BRANO DA LEGGERE ::
-----
A questo punto il «Lancet» ha chiesto ai più illustri membri della Commissione di provare a interpretare le diverse realtà locali alla luce dei dati raccolti in questi tre anni di lavoro. Secondo Ibrahim Abubakar, che lavora a Londra, i migranti sono più sani degli inglesi, contribuiscono in modo sostanziale al funzionamento del servizio sanitario e all’economia del Paese «ma questo — scrive Abubakar — i politici non lo riconoscono, creano un ambiente ostile verso i rifugiati, negano loro le cure e questo ha un effetto negativo anche sui servizi che il Regno Unito potrebbe offrire ai suoi cittadini». Terry McGovern, che è professore di Salute pubblica alla Columbia University di New York, sostiene che i migranti sono parte essenziale della stabilità sociale e del benessere degli Stati Uniti. E aggiunge: «Deportarli o metterli in carcere li condanna a contrarre malattie che non avrebbero, ci sono almeno 38 studi che lo dimostrano e che enfatizzano le gravi conseguenze di queste scelte anche sulla salute mentale, messa a dura prova anche dal fatto di separare i bambini dai genitori». E Bernadette Kumar dell’Istituto norvegese di Salute pubblica aggiunge che nel Nord Europa le discriminazioni etniche hanno un effetto negativo sulla coesione sociale e rallentano il progresso. Il commento più interessante è forse quello di Nyovani Madise dell’Istituto africano per le politiche di sviluppo (lui lavora in Kenya ed è uno dei membri più influenti della Commissione): «Gli africani sono in generale molto mobili — dice —. I dati della “Lancet Commission” dimostrano che i migranti all’interno dell’Africa contribuiscono all’economia delle regioni verso cui migrano. Ma non solo, restituiscono soldi alle regioni da cui provengono, e questo aiuta il continente intero. E che dire dei dati che dimostrano come i migranti siano accolti meglio nelle aree più vicine a loro, che di solito hanno risorse limitate, mentre i Paesi ricchi che avrebbero certamente meno problemi tendono sempre di più a respingerli?».
Chissà, forse è venuto il tempo di chiedersi davvero se l’umanità non debba cogliere l’opportunità offerta dalle migrazioni per migliorare i propri servizi a vantaggio di tutti e specialmente di chi, se no, è destinato a restare ai margini della società senza poter portare il proprio contributo (che invece potrebbe essere prezioso) alla crescita globale.
-----
IL TUO COMPITO ::
Prosegui il brano sui migranti e la Commissione del «Lancet» a partire dall'ultima frase riportata. L'elenco successivo proviene da una fonte diversa.

DATI SEGUENTI ::
-----
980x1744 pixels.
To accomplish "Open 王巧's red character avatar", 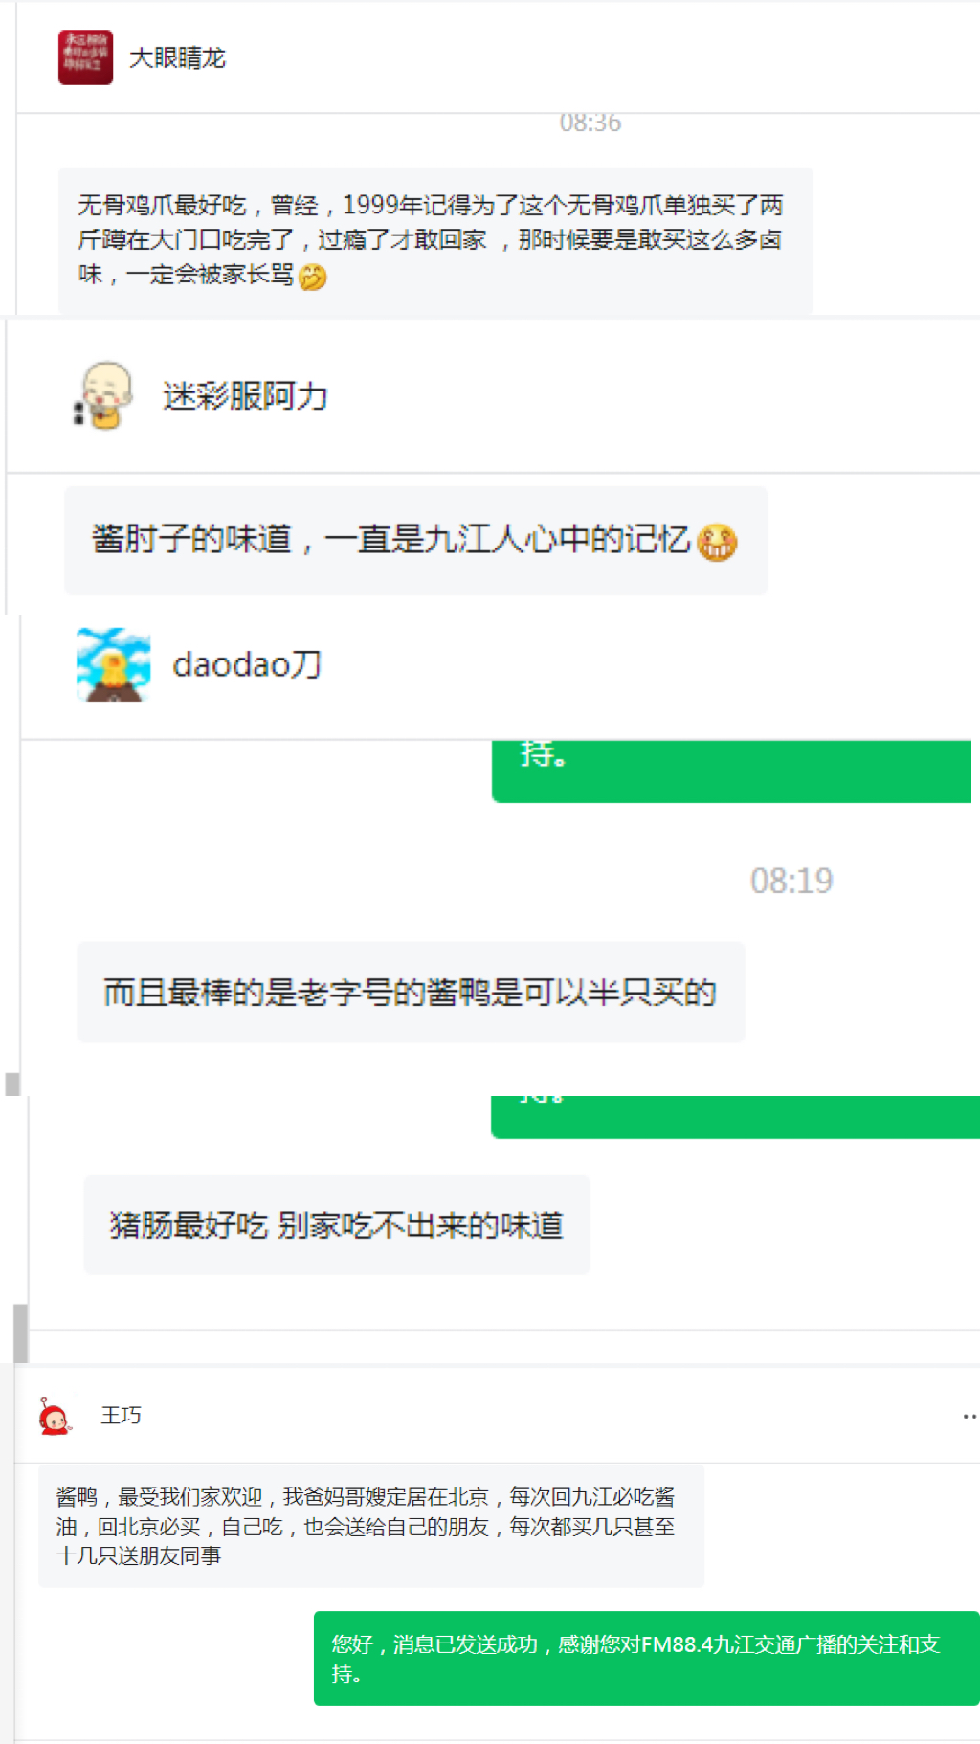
-----
RISPOSTA SCRITTA ::
Una volta conclusi i lavori della «Commissione» il direttore del «Lancet» che l’ha fortemente voluta, Richard Horton, ha rilasciato un’intervista bellissima: «Con sempre più aspirazioni da parte delle nuove generazioni a poter migliorare il proprio futuro, il fenomeno delle migrazioni non passerà ed è chiaro che chi lascia il proprio Paese contribuisce all’economia di chi li accoglie più di quanto costi. Dipende da noi prenderne vantaggio con la consapevolezza che il futuro delle nostre società e il benessere dei nostri figli dipenderà sempre di più dal modo con cui sapremo affrontare e governare questa emergenza: non c’è nulla di più importante in questo momento al mondo».
È verissimo. Anche perché negli anni a venire i cambiamenti del clima indurranno ancora più persone a muoversi (da qui al 2050 per esempio saranno 143 milioni quelli che lasceranno le loro case per trasferirsi altrove, anche solo all’interno del loro Paese, nessuno lo fa volentieri e va detto che i migranti del clima non sono protetti da nessuna legge). Un dramma? Forse, oppure il modo con cui l’umanità saprà adattarsi a circostanze climatiche diverse, a patto che tutto questo possa essere sostenuto da politiche di sviluppo e investimenti adeguati. E questa è responsabilità di tutti. I Paesi ricchi — scrive il «Lancet» — non possono lavarsene le mani.